Work instructions: Rewrite the stretch from the line containing "At what coordinates should I click to accomplish: Select" through the end of the records, replacing "column" with "row" and leaving everything else unchanged.

Item position entries
○ ○ ○ ○ ○ ○ ○

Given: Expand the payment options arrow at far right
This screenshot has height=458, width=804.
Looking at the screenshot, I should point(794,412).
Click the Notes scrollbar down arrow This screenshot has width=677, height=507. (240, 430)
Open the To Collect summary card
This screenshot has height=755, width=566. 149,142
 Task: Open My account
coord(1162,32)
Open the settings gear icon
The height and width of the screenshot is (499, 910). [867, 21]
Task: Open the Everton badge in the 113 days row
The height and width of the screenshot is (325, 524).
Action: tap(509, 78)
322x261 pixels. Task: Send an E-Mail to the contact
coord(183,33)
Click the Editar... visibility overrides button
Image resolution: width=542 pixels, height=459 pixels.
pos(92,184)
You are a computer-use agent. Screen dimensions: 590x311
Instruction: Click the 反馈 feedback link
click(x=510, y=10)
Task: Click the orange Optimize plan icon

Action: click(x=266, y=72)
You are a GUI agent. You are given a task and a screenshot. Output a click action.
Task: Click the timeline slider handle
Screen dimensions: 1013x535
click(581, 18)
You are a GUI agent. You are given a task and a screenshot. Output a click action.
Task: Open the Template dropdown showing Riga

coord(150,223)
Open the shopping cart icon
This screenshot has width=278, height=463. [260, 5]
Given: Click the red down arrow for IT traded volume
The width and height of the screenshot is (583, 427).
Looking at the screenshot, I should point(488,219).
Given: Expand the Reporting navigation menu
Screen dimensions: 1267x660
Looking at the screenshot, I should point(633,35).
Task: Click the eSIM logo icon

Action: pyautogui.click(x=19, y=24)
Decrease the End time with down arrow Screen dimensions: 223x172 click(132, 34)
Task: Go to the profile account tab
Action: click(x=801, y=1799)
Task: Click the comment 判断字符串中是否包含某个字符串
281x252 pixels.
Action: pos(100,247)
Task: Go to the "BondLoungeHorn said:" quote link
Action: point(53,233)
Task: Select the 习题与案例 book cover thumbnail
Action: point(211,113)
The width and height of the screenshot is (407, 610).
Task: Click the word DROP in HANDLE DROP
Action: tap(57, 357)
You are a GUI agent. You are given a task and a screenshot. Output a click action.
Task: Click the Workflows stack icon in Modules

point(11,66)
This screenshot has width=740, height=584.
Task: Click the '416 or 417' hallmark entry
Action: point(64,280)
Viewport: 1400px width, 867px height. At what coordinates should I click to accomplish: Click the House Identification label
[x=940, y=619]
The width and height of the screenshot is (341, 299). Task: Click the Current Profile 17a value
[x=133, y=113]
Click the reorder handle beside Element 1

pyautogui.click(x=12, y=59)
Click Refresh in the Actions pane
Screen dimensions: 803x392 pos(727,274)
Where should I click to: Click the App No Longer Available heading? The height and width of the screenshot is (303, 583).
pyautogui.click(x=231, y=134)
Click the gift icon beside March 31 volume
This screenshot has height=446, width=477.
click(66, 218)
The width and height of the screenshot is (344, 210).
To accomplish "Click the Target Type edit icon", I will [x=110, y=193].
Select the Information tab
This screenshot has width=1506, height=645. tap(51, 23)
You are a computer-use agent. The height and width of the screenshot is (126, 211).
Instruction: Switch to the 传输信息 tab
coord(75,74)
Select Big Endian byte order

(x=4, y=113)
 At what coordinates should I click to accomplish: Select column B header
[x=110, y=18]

○ ○ ○ ○ ○ ○ ○

Exercise response:
 At what coordinates should I click to accomplish: Select row B header
[x=110, y=18]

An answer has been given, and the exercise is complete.